8 décembre 2005 : d'après le journal Le Monde il nie l'existence de l'ampleur de la Shoah, il demande à l'Allemagne et à l'Autriche de céder une partie de leur territoire pour établir l'État d'Israël. [24]
14 décembre 2005, il dénonce le « mythe du massacre des Juifs » et propose de créer un état israélien en Europe, aux États-Unis, au Canada ou encore en Alaska, lors d'un discours retransmis en direct par la télévision d'état iranienne.
« Ils [les Occidentaux] ont inventé le mythe du massacre des Juifs et le placent au-dessus de Dieu, des religions et des prophètes. Si quelqu'un dans leurs pays met en cause Dieu, on ne lui dit rien, mais si quelqu'un nie le mythe du massacre des juifs, les haut-parleurs sionistes et les gouvernements à la solde du sionisme commencent à vociférer ». [25]
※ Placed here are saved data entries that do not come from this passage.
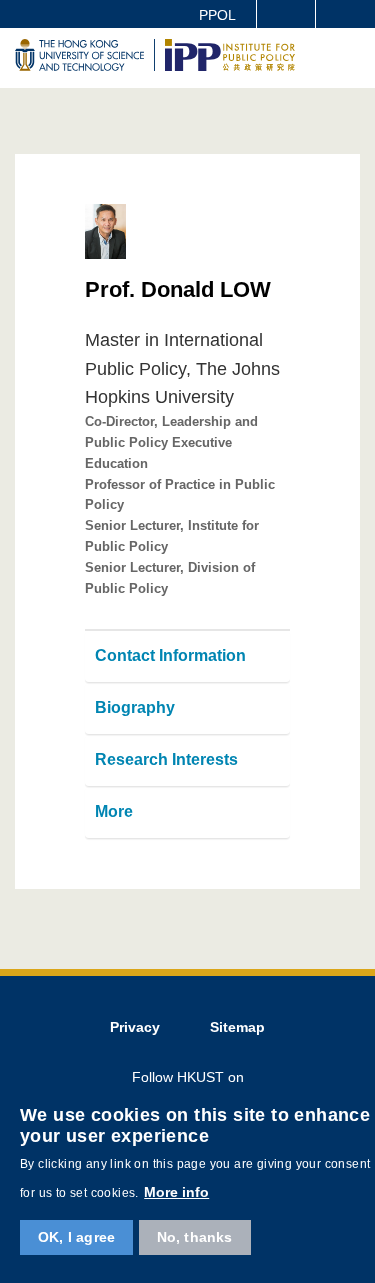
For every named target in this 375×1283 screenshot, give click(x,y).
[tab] (187, 656)
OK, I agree (76, 1237)
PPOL (217, 15)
6 janvier 2006 : suite aux très graves ennuis de santé du premier ministre israélien Ariel Sharon, ayant notamment une implication dans le massacre de Sabra et Chatila, le président iranien a déclaré souhaiter sa mort. En effet, sa déclaration est la suivante : Hopefully, the news that the criminal of Sabra and Shatila has joined his ancestors is final. [26] (que l'on pourrait traduire par « Espérons-le, l'information disant que le criminel de Sabra et Chatila à rejoint ses ancêtres est définitive. »)
1er février 2006 : en réponse au président George W. Bush qui a critiqué dans son discours de l'Union les forces iraniennes au pouvoir d'"une petite élite cléricale qui isole et opprime son peuple". Le chef d'État iranien a répondu que "dans un avenir proche, nous allons vous juger devant le tribunal des peuples" et a enchaîné par "ceux qui ont jusqu'au coude, les mains dans le sang des peuples qui sont impliqués partout où il y a des guerres et l'oppression, qui déclenchent des guerres en Asie et en Afrique, qui tuent des gens par millions". "Vous qui soutenez les crimes du régime fantoche sioniste, vous qui soutenez la destruction des maisons des Palestiniens, (...) vous n'êtes pas qualifiés pour parler des droits de l'Homme et des libertés".[27]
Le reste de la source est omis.